Rien de nouveau. Certains soutiennent depuis bien longtemps l’idée d’une citoyenneté européenne, et les traités de l’UE incluent plusieurs dispositions qui pourraient servir de fondements à cet égard. Pour autant, les progrès limités en la matière reflètent le sentiment populaire. En cinq ans depuis la création de l’Eurobaromètre, qui interroge les participants aux sondages sur la question de savoir s’ils se sentent citoyens de l’UE, le nombre de participants ayant répondu par l’affirmative a seulement augmenté de 2 % (passant de 62 % en 2010 à 64 % en 2015).
L’approfondissement des liens politiques entre les européens exige une réforme institutionnelle fondée sur l’action, la conscience et l’appartenance communes. Les premières propositions dans le cadre d’un tel effort commencent à apparaître, qu’il s’agisse de remplacer le système des Spitzenkandidaten, certes élaboré mais pour autant affaibli, par des élections directes à l’échelle de l’UE pour la désignation du président de la Commission européenne, ou qu’il s’agisse d’envisager un système européen d’imposition directe mais limitée visant à instaurer une ligne de responsabilité claire.
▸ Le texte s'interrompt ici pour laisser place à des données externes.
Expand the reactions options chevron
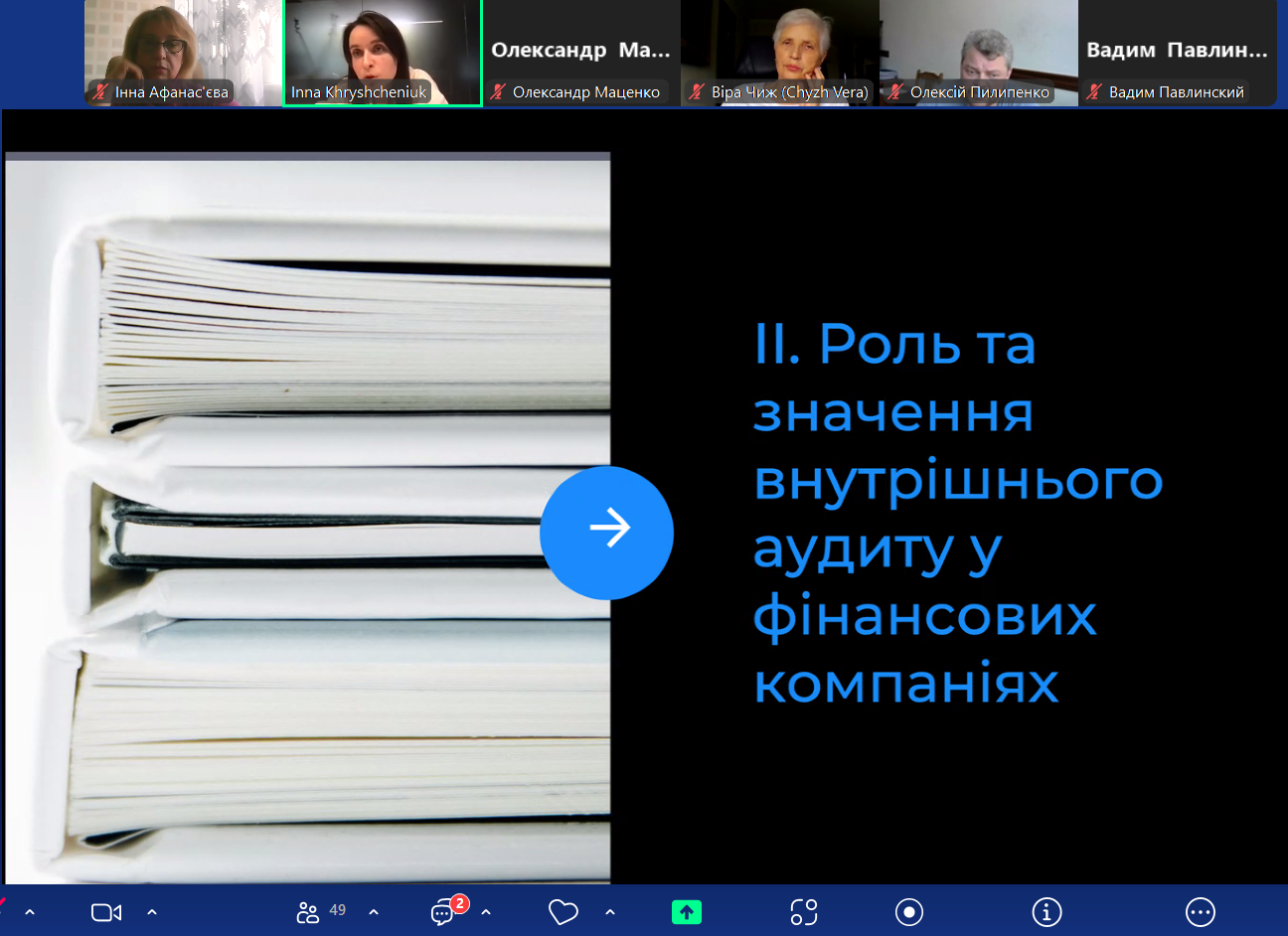1288x936 pixels. [610, 912]
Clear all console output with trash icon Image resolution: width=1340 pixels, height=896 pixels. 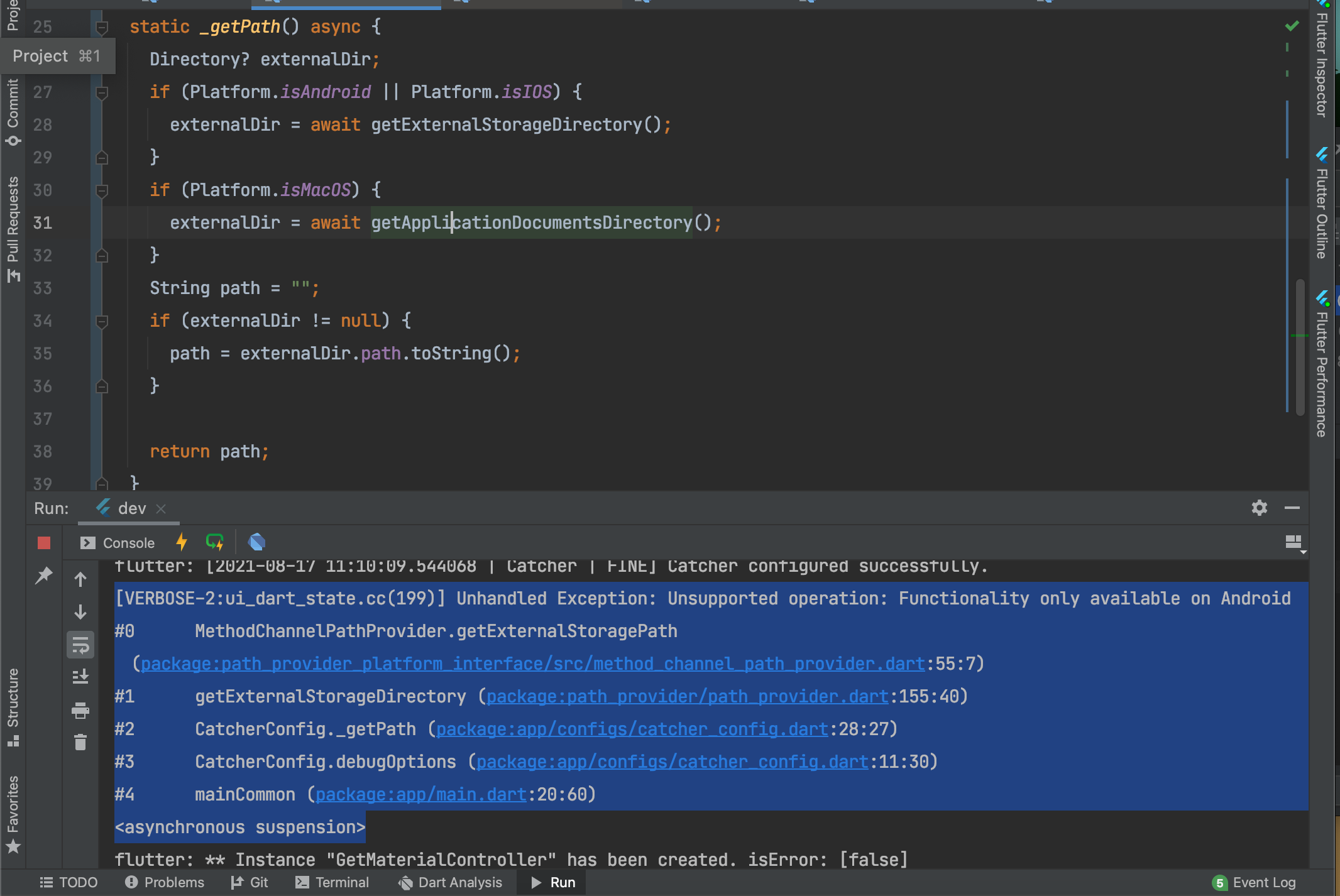80,742
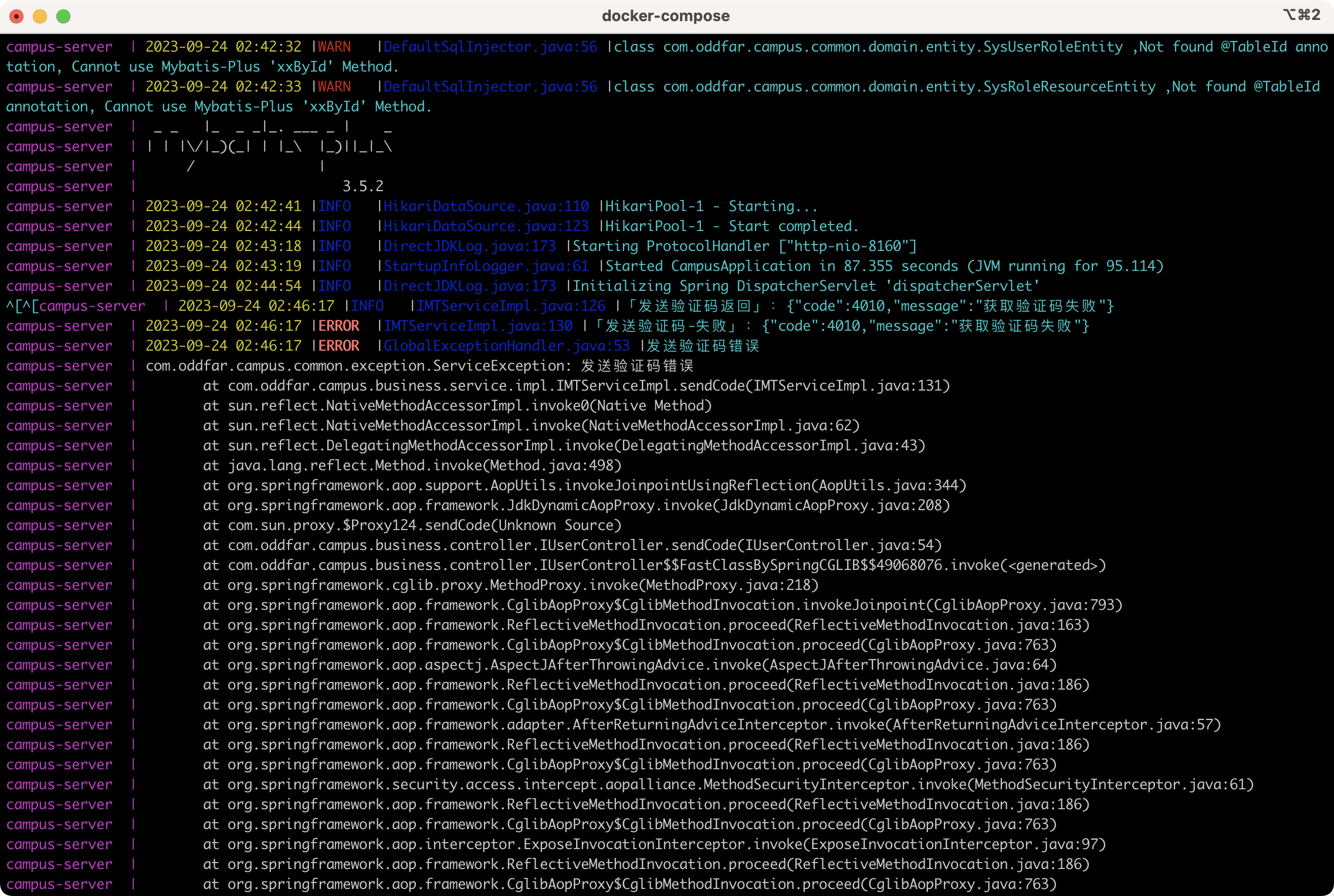Click the StartupInfoLogger.java:61 reference
This screenshot has width=1334, height=896.
485,266
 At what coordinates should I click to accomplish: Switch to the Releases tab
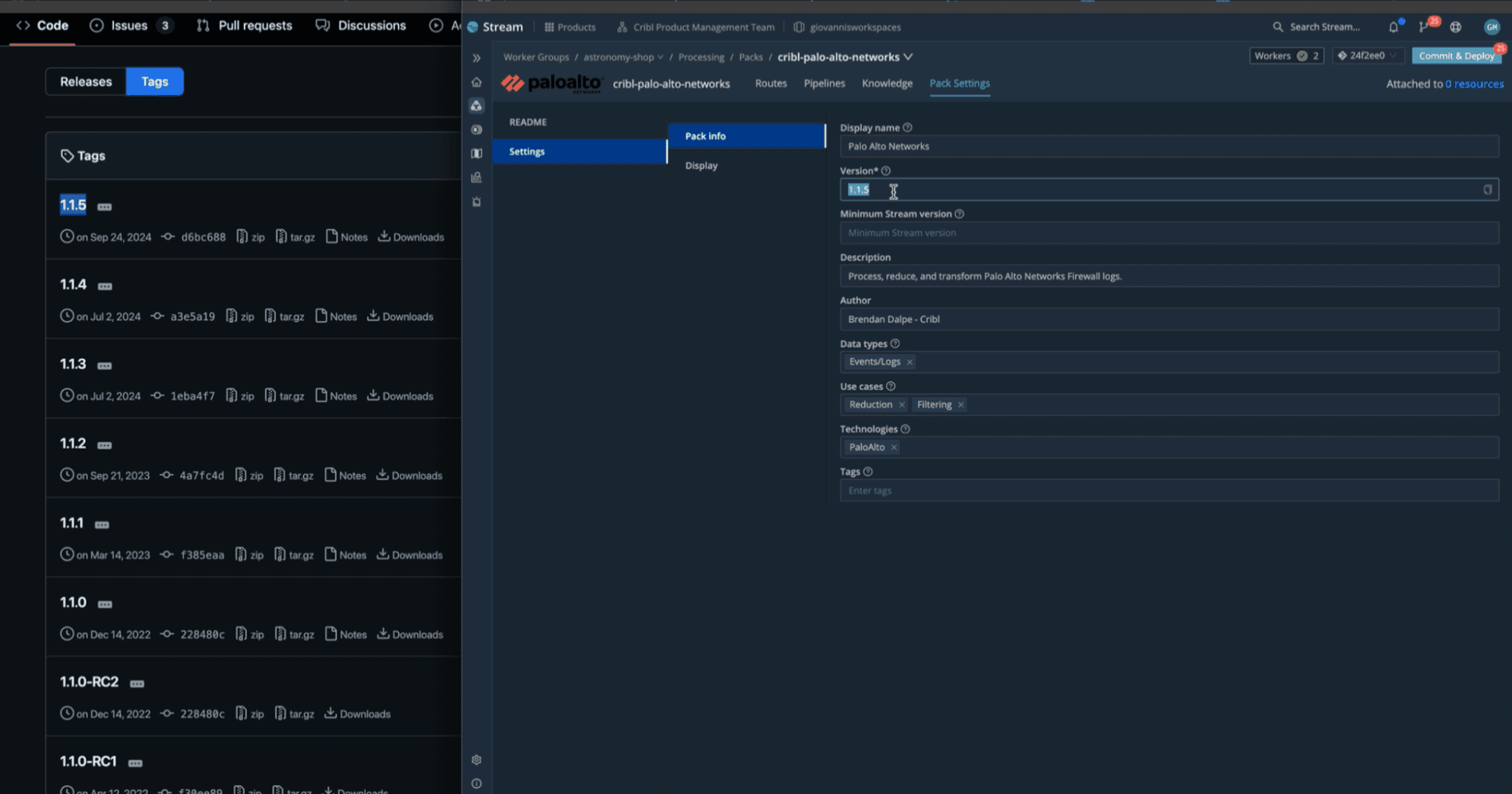86,81
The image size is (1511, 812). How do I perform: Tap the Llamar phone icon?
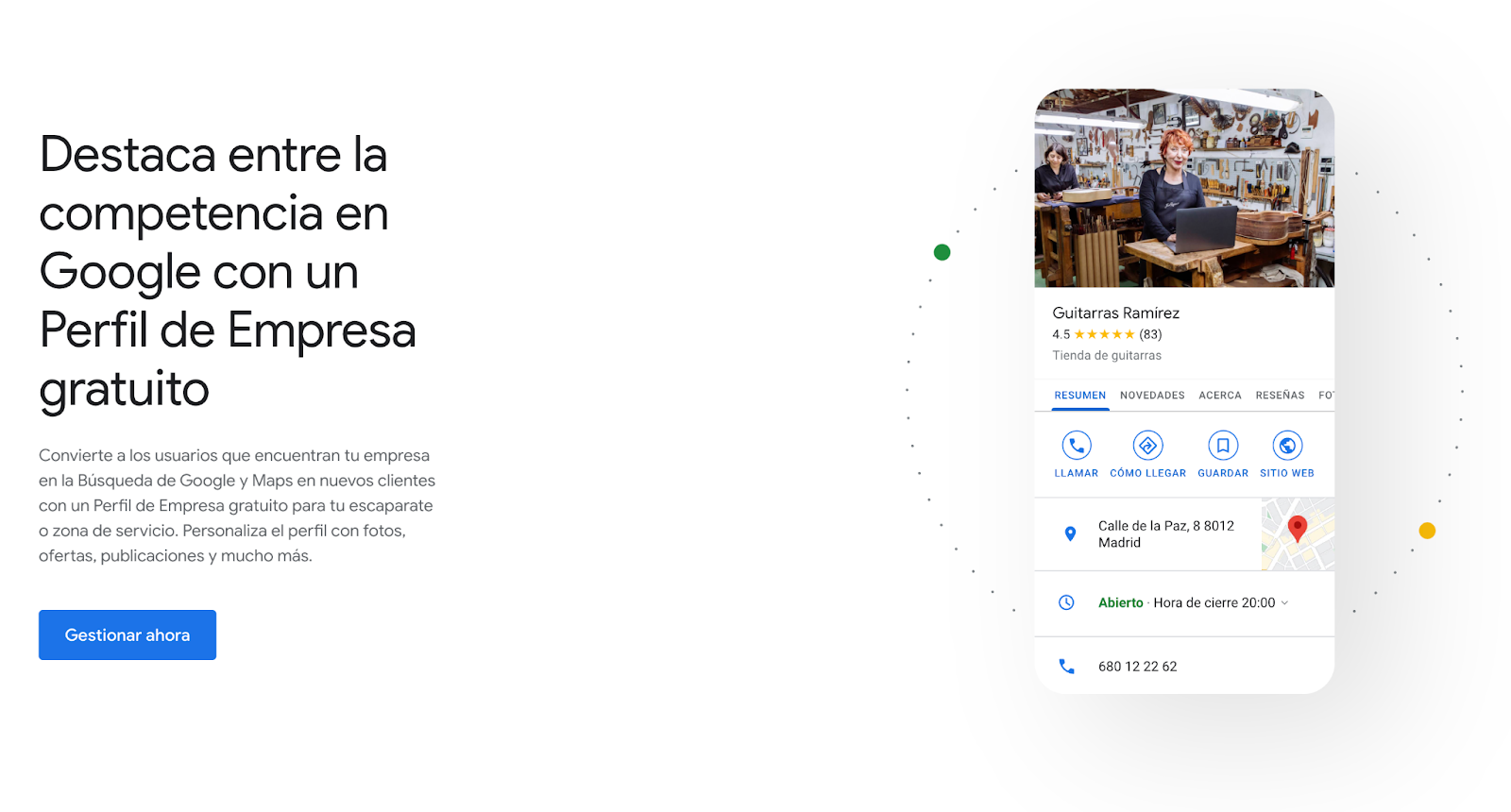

Les démarches de ce type sont clairement vouées à rencontrer de forts vents contraires au niveau politique, tant le système actuel se révèle après tout confortable pour beaucoup. Or, le processus de renouveau est d’ores et déjà en marche. Seule une conscience de la citoyenneté européenne peut affaiblir les forces centrifuges qui émergent de chaque crise, dans la mesure où seule une telle citoyenneté peut assurer une responsabilisation au niveau de l’UE, contraindre les dirigeants à formuler et à exécuter une politique efficace, et ainsi rompre ce cercle d’accusations mutuelles qui s’ancre aujourd’hui si profondément dans le processus décisionnel européen. Il faudra du temps pour faire naître cette conscience, qui n’en demeure pas moins essentielle.
En cette période de défis difficiles, la démarche consistant à renforcer le transnationalisme peut apparaître risquée et irréalisable. Mais à moins que nous admettions les véritables raisons pour lesquelles nous continuons de souffrir face aux crises, nous serons condamnés à ne pouvoir que nous contenter de faire au mieux, jusqu’à ce qu’il n’y ait plus aucune UE à sauver.